The Four Seasons of Whisky: Autumn

Posted by on Jun 21, 2014 in cooking | No Comments
The Four Seasons of Whisky: Autumn

It is a bit early for presenting Autumn dishes but let me carry on with my presentation of seasonal nibbles. After all, we have Summer days with gale force storms or thick mist on Islay. And they call for soups and rich dishes!

In Autumn, nature dresses in amber colours. So does the whisky, older and often matured in sherry casks, and so do the dishes. Autumn is the season of slow-cooked stews, rich sauces, baked fruit and dark chutneys. Look at your glass and at your plates, the colours match.

Black pudding toast

Serves 4

You will need
2 slices of black pudding
1 green apple
half an onion
20 g butter
a pinch of salt and pepper
1tsp of honey

Chop the onion and caramelize it in honey and butter. Add the apple chopped in small dice. Season with salt and pepper. Pan fry the black pudding and “crumble” it. Add the onions and apple. Divide onto mini oatcakes or squares of toasted brown bread.

Cheese sandwich

You will need
2 slices of brown bread
2 tbsp of fruit chutney
4 thin slices of old cheddar (or old cantal)
Salt and pepper

Cut the bread into 4 squares. Spread the chutney on each. Cover with a thin slice of cheese.
Alternatively, you can make small “croque-monsieur” with the same ingredients.

Gingerbread snap

You will need
2 thin slices of gingerbread
2 tbsp of homemade pear and apple purée
1 tbsp of crushed hazelnuts (toasted)
1 pinch of cinnamon or ginger

Dry the gingerbread in the toaster. Cut each slice in four squares. Spread with the fruit purée; Sprinkle with cinnamon and toasted hazelnuts.

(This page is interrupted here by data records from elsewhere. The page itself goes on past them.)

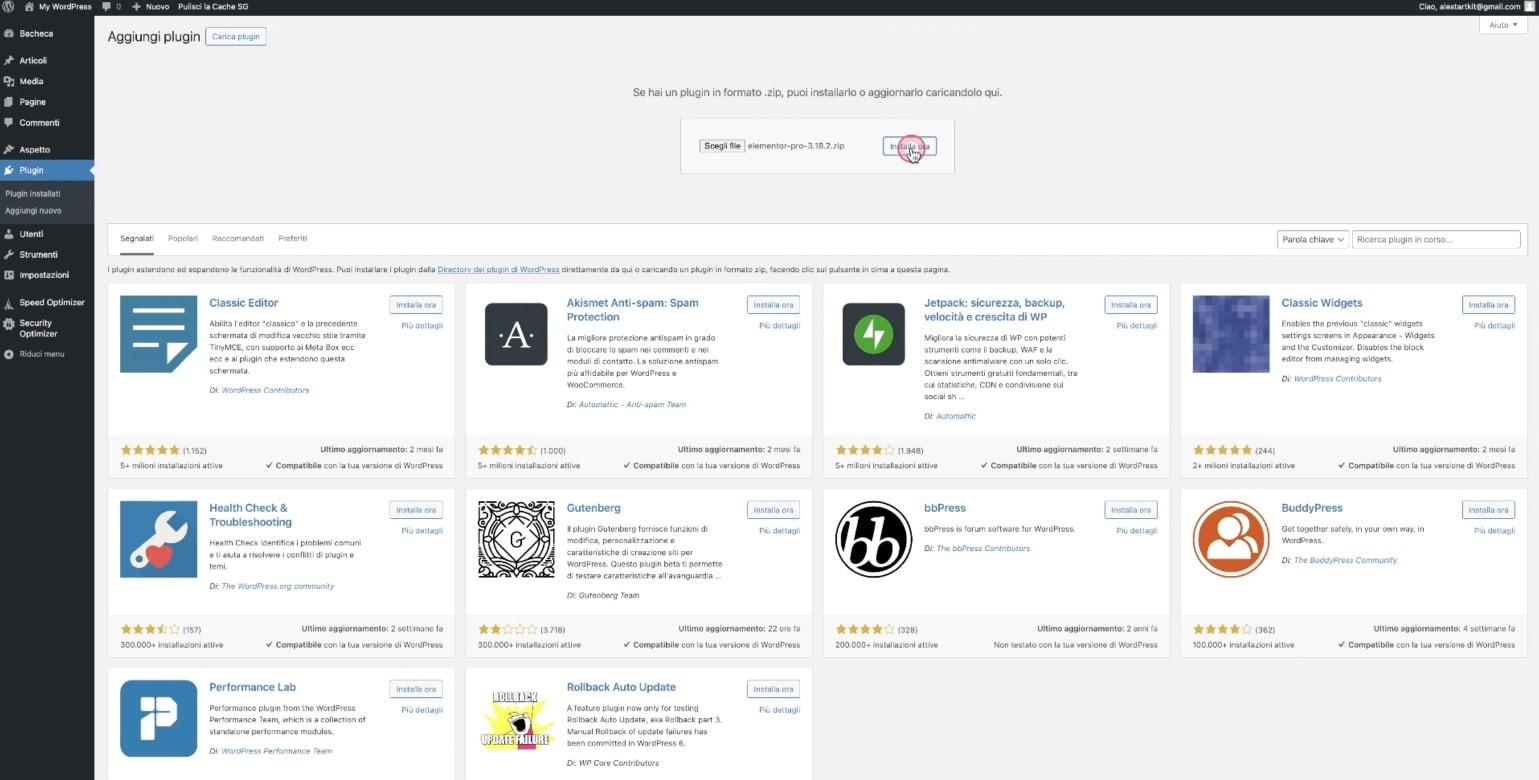
Task: Click the BuddyPress orange logo
Action: coord(1230,538)
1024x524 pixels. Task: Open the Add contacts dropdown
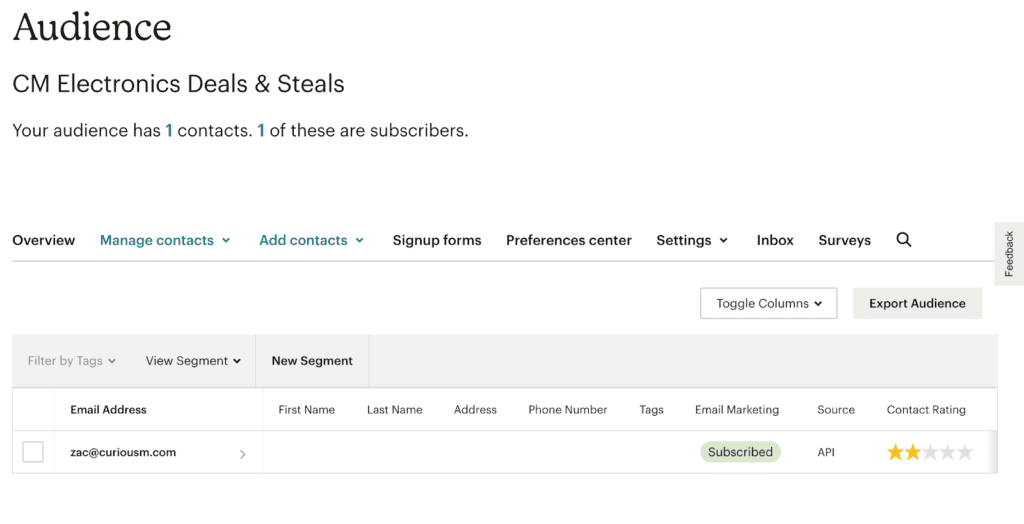[x=311, y=240]
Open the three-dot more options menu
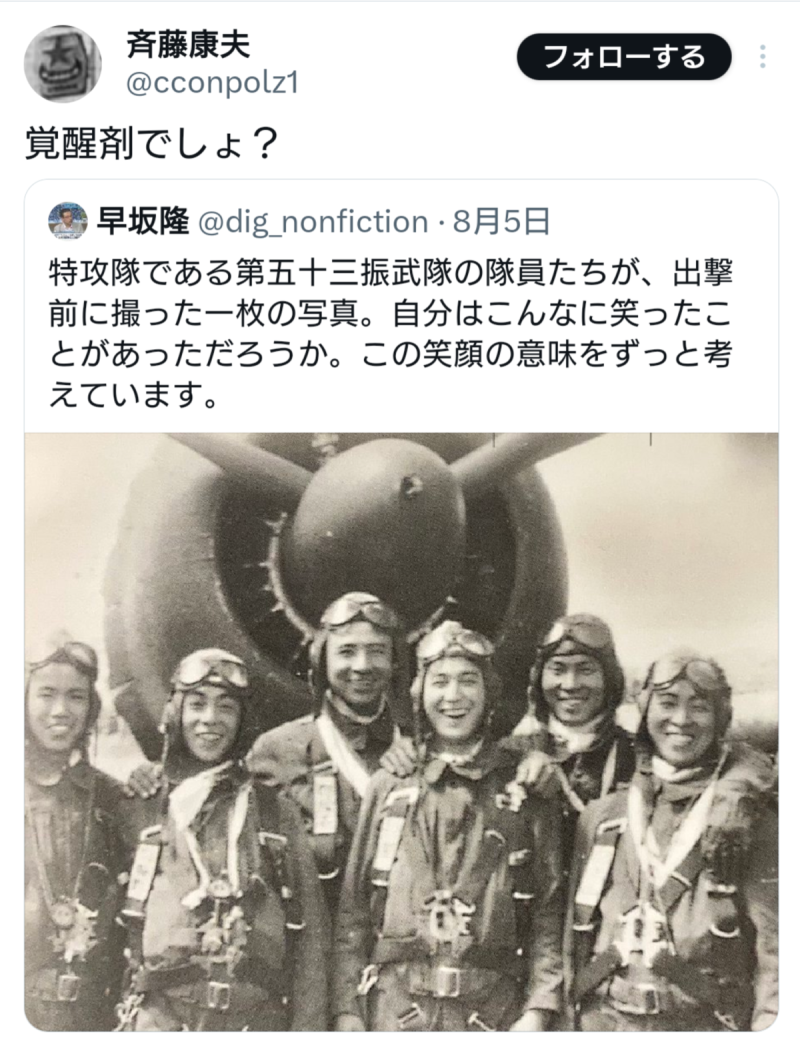Image resolution: width=800 pixels, height=1040 pixels. click(x=764, y=57)
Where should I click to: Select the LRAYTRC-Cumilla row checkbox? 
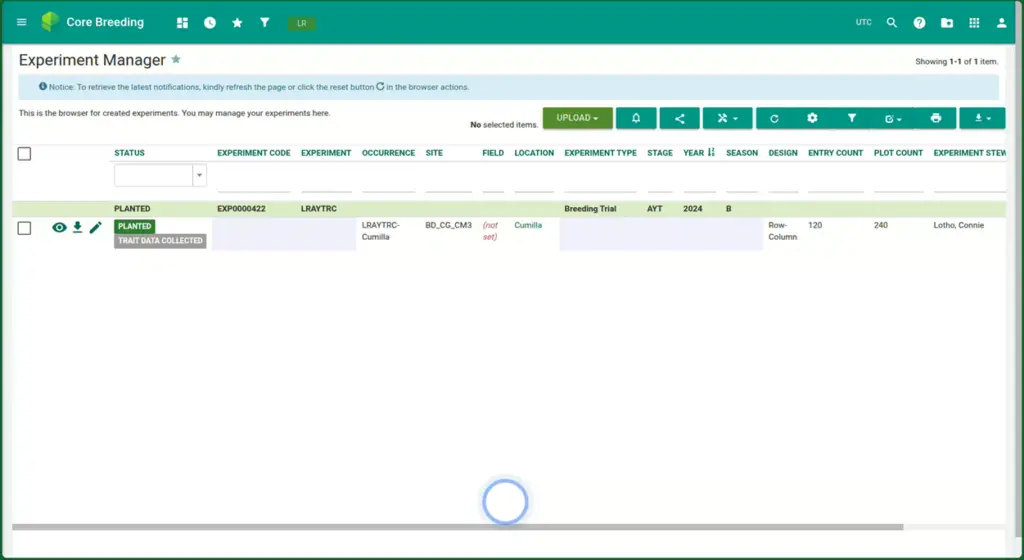pyautogui.click(x=25, y=228)
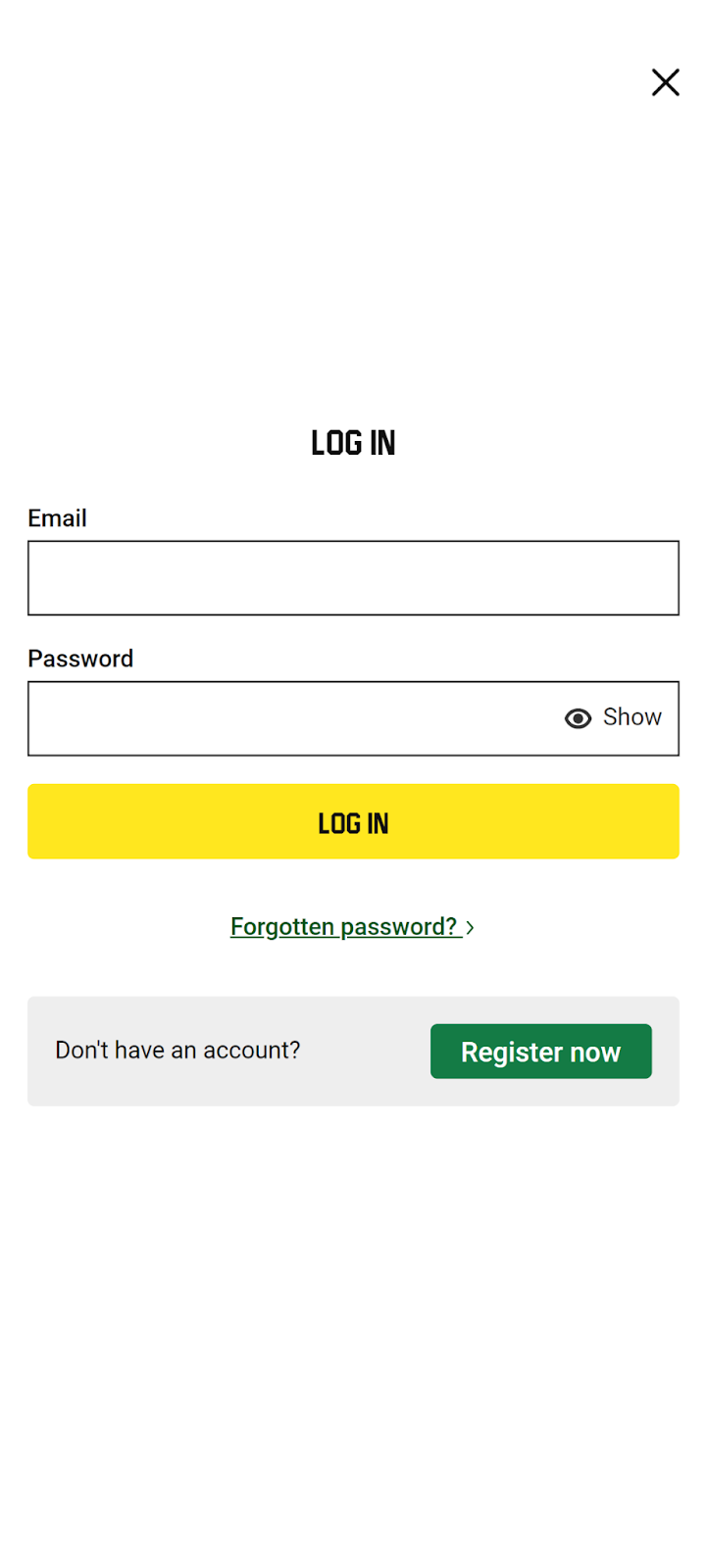707x1568 pixels.
Task: Dismiss the log in page using the cross
Action: [666, 82]
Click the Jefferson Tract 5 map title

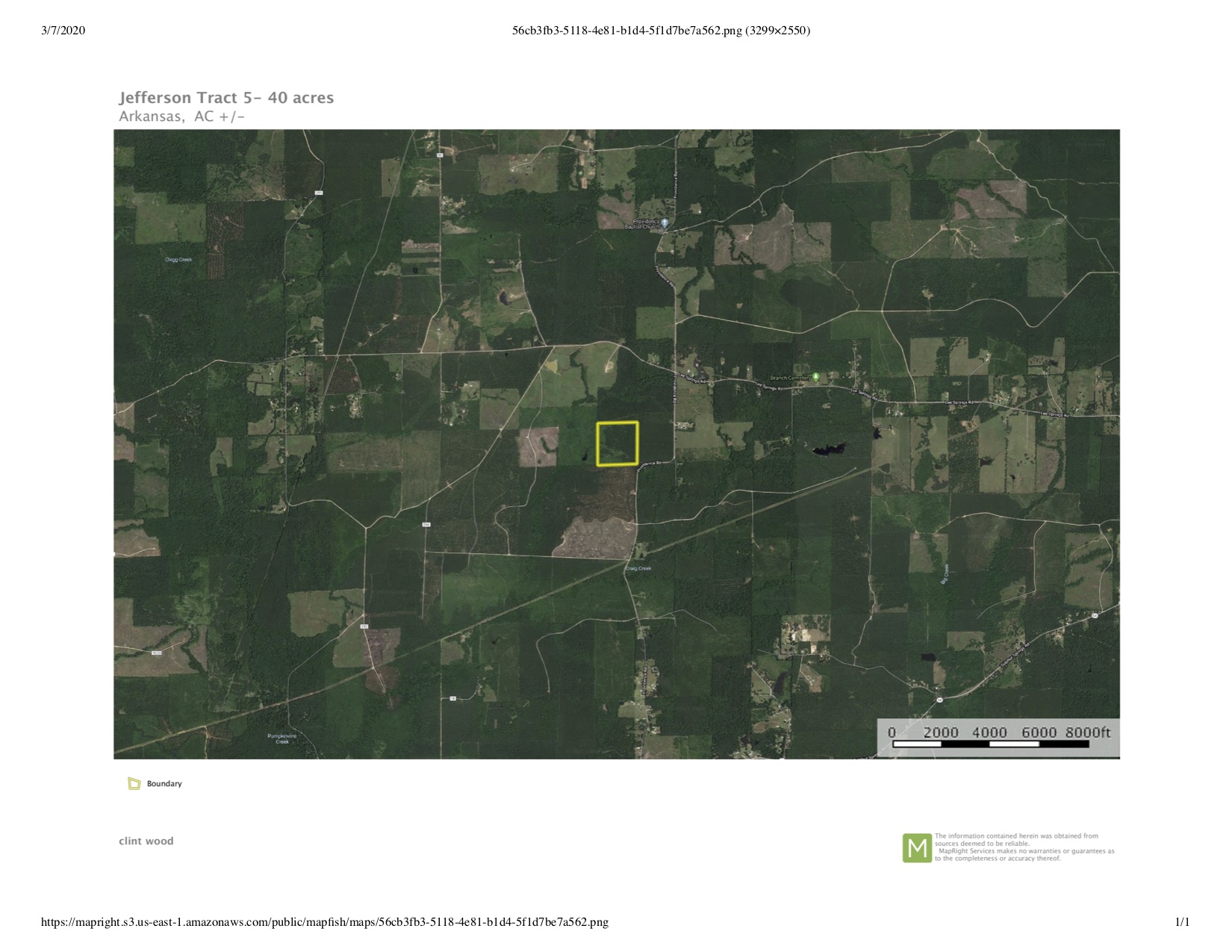click(x=226, y=98)
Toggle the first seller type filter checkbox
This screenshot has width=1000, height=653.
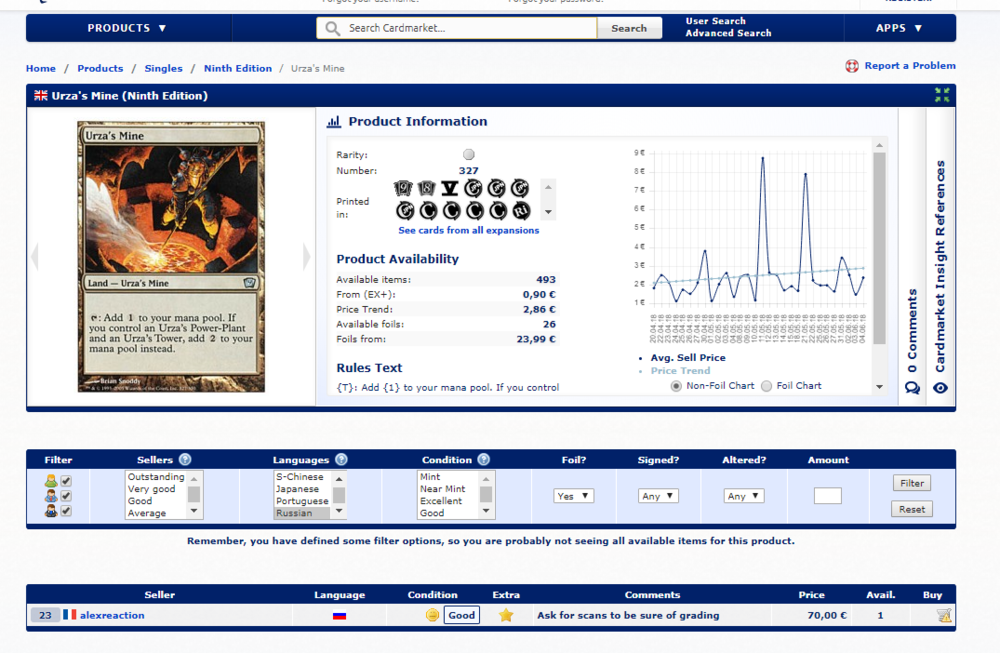tap(66, 481)
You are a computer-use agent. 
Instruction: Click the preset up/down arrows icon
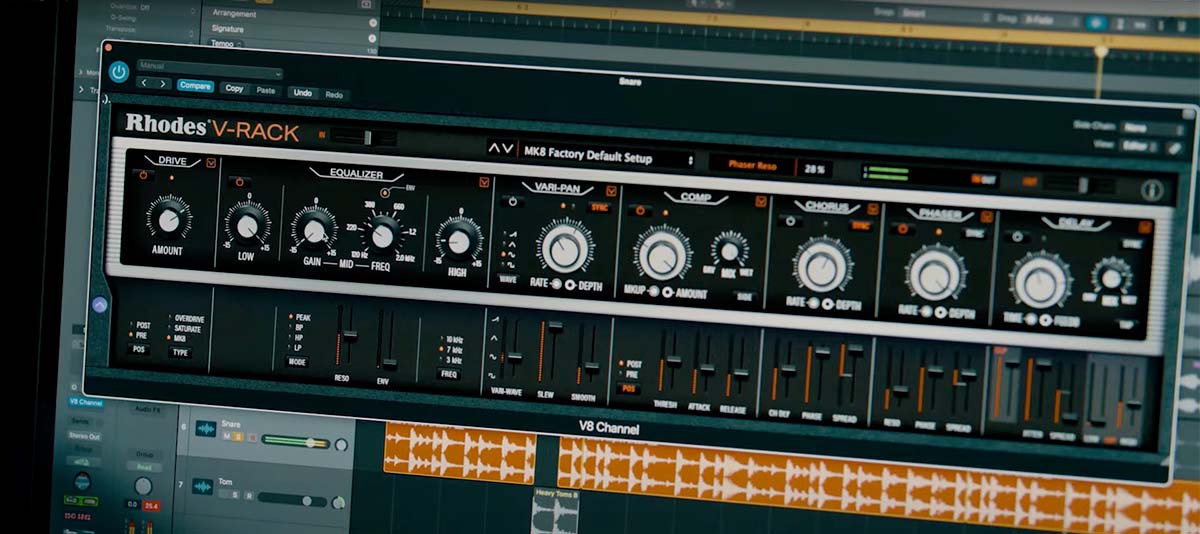(x=500, y=148)
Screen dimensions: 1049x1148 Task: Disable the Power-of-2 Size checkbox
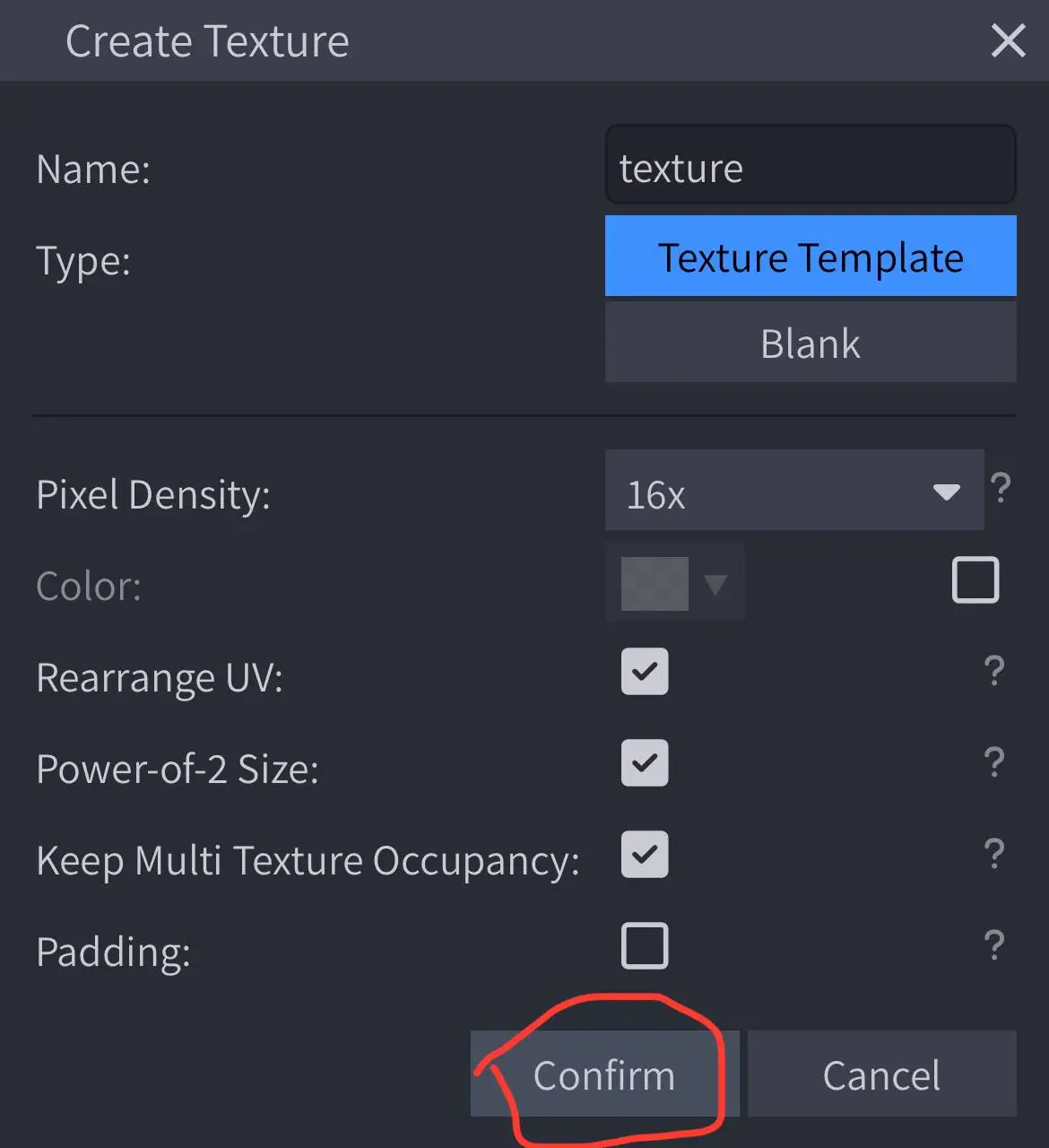645,763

The savory alternative: Place a thin slice of foie gras on the toasted gingerbread. And cover with a slice of fig which has marinated in red port for a few hours.

Whisky pairing

To match the concentrated flavours of the long cooked dishes and candied fruit, we are looking for whiskies with a deep and rich aromatic profile. They will usually be over 15 Year old, they will express sherry notes. They will be complex.

The rich Speysiders feature in this style: Glenfarclas, Macallan. Glenrothes, Aberlour, Mortlach, Longmorn…. Highland Park 18 is perfect too.